Parfois, je pense que mon cerveau logique est un peu méchant ou peut-être simplement en colère.
Non, je n'ai pas de personnalités multiples, mais cela m'aide à considérer ces sentiments ambivalents comme des personnages réels avec des points de vue différents pour mieux comprendre l'ensemble. Le fait de vivre avec deux idées/sentiments contradictoires à la fois est déroutant. Je suis vivant, mais mourant, heureux, mais intensément triste, dans une douleur atroce, mais satisfait, horriblement nauséeux, mais affamé d'une nourriture appétissante, souriant, mais...
Je me languis de mon lit. Je dois porter tous les
ces pulsions contradictoires en même temps.
Cela peut être épuisant.
Je me demande ce dont mes enfants se souviendront et je m'empresse de prendre des photos pour préserver ce qui me semble important. Je cache des notes, des lettres et des souvenirs, sachant logiquement que mes enfants n'en saisiront probablement pas toute la signification. Je parle à toutes les personnes qui, selon moi, doivent savoir ce que je veux après ma mort, tout en sachant pertinemment que c'est moi qui me préoccupe de ces choses, pas les autres.
Comment concilier l'envie de faire la fête et d'être présent avec la peur très réelle d'être effacé, remplacé, de ne plus avoir d'importance dans la vie des personnes qui vous sont les plus chères ? Ce chagrin anticipé au milieu des festivités bien réelles des vacances est époustouflant.
Je pense que certaines personnes dans ma vie se sont éloignées de moi ou ont créé des conflits pour se séparer de moi à cause de cela. Chacun gère le deuil anticipé de manière différente. Le courage exige une réponse, la sécurité une autre. Ce que vous choisissez révèle quelque chose. Ce que je choisis révèle quelque chose. Ce qui en résulte devient un héritage d'intimité créé par des opportunités saisies ou de séparation à cause d'opportunités manquées. Combien d'occasions peuvent encore se présenter ?
Et tout cela avant d'ajouter le COVID-19 dans le mélange.
Je parle à d'autres personnes vivant avec la MBC qui envisagent de risquer d'être exposées au COVID-19 et probablement d'en mourir, compte tenu du fait qu'en raison de notre espérance de vie tronquée, cette période de fêtes pourrait bien être la dernière. Comment peser tous les risques/bénéfices lorsque l'on tente de prendre des décisions face à tant d'inconnues ?
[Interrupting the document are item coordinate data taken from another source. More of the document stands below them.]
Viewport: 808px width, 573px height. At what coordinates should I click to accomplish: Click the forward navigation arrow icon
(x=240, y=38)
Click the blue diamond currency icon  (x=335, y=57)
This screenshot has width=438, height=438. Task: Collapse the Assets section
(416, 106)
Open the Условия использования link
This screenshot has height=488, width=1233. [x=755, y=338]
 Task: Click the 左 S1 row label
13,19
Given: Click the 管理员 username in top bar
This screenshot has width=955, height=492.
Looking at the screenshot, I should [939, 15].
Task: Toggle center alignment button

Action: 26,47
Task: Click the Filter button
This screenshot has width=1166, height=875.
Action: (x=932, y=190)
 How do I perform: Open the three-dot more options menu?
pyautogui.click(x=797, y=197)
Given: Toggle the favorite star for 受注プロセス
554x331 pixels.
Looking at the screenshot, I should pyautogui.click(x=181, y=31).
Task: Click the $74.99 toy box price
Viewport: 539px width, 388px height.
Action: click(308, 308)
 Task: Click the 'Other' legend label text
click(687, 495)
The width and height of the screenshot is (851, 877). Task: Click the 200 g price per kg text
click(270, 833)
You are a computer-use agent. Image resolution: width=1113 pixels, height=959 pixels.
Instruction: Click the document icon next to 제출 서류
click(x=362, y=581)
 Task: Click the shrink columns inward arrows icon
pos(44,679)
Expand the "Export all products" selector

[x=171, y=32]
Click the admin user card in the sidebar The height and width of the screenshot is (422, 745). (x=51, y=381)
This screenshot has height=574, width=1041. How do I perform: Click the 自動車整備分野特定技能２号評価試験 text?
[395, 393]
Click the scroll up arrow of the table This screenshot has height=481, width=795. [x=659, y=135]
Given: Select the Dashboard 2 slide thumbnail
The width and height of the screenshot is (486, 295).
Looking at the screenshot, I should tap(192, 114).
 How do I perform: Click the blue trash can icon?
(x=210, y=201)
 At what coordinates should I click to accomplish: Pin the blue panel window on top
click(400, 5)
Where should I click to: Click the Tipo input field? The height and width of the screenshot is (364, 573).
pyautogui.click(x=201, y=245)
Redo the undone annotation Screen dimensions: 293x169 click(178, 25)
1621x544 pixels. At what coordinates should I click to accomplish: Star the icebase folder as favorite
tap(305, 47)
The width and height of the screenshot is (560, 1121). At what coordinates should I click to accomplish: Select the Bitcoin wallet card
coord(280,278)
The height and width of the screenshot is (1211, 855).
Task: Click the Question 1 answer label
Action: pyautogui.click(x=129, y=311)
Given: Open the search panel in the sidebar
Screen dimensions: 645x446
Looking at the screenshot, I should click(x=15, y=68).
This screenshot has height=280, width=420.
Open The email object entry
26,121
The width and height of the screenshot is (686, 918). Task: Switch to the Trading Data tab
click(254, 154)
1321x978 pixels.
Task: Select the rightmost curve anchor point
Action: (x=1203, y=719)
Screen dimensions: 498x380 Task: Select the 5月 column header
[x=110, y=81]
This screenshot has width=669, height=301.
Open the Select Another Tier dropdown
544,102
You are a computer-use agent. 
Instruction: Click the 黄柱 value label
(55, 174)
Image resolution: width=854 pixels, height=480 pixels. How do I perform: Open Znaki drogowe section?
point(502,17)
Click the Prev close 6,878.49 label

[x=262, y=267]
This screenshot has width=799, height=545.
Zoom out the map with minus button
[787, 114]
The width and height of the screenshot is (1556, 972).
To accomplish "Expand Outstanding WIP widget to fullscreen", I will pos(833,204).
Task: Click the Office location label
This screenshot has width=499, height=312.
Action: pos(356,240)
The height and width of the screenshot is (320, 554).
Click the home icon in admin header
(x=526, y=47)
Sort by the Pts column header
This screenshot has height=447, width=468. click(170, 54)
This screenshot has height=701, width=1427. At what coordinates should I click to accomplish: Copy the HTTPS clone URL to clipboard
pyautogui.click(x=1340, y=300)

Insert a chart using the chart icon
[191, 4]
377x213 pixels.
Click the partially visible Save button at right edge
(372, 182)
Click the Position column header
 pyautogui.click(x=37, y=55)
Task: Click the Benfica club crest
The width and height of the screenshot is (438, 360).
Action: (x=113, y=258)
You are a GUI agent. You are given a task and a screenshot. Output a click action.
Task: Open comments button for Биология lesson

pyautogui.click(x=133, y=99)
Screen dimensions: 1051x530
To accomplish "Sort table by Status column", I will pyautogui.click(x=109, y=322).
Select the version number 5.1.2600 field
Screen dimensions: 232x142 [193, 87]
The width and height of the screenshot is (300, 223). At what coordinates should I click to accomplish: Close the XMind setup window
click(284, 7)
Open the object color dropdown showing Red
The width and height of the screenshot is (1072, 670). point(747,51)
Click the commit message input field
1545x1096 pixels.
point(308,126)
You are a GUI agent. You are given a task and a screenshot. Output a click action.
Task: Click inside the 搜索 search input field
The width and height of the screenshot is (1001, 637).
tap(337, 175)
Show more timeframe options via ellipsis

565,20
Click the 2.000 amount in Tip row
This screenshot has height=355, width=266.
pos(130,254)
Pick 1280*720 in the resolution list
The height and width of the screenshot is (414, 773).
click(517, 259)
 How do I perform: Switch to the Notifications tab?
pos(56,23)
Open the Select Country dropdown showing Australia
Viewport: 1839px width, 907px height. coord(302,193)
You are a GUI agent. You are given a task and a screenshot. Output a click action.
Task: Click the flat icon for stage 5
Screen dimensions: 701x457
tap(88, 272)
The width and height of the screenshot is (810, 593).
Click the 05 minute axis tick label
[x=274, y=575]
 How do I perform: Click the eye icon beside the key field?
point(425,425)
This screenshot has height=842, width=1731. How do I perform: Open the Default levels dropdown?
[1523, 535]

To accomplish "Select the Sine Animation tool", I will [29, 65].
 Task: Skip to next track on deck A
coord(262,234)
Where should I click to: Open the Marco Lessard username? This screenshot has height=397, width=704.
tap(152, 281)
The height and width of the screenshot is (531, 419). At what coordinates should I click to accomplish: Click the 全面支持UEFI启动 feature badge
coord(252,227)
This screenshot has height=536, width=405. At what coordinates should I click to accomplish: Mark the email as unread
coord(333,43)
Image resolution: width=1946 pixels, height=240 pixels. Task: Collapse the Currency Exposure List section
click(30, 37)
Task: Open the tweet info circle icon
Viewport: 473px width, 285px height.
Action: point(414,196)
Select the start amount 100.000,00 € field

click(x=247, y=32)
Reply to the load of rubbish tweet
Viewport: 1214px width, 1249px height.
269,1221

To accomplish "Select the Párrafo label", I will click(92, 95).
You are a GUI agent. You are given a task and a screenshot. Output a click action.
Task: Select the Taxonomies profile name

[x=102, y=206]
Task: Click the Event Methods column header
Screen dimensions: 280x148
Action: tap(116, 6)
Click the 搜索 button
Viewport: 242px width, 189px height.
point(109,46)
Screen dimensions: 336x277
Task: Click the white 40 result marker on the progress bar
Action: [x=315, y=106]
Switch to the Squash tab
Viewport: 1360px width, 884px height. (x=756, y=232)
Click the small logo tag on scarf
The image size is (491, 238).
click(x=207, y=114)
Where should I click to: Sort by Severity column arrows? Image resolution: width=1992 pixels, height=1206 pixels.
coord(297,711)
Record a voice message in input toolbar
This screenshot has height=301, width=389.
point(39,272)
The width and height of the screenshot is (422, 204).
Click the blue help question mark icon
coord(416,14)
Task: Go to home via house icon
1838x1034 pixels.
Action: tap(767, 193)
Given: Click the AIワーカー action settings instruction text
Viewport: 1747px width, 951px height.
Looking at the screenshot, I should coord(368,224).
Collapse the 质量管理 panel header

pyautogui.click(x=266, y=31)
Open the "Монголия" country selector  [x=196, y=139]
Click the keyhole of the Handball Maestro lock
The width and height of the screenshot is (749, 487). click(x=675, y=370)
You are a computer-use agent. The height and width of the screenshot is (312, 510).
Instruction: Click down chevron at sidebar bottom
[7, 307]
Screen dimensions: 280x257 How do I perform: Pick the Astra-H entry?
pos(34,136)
En l'absence d'une boule de cristal (et j'en ai besoin), je pense que nous devons prendre les meilleures décisions avec les éléments dont nous disposons, à l'heure actuelle. Je pense que nous devons nous concentrer sur les éléments connus pour prendre des décisions, et ne pas nous rendre fous en essayant d'envisager les éléments inconnus. Je pense que nous devons être capables d'assumer la responsabilité des choses que nous pouvons influencer et de lancer le reste.
Ce n'est pas une tâche facile.
La tâche n'est donc pas facile.
J'ai découvert que pour me sentir à l'aise avec mes projets et mes décisions, je dois réduire mon niveau d'attention à l'égard de ceux qui m'entourent à ceux qui comptent le plus. Ceux avec qui j'ai des liens authentiques, ceux qui cherchent à créer des souvenirs avec moi. Cela signifie que je dois renoncer à de nombreux défauts des années passées, ce qui n'est pas facile. Cela signifie que je dois être plus pointilleux, plus intentionnel et plus posé (c'est-à-dire ne pas courir après un million de projets) afin d'avoir la capacité émotionnelle de me concentrer sur ce qui compte le plus.
Ces décisions sont semées d'embûches, d'inquiétudes et de sentiments, présents et passés. C'est un combat et cela provoque souvent des nuits blanches à l'approche des vacances ; cependant, je sais que lorsque je fais un effort de réflexion plutôt que de suivre le courant, les vacances contiennent les personnes et les éléments qui comptent le plus pour moi en fin de compte.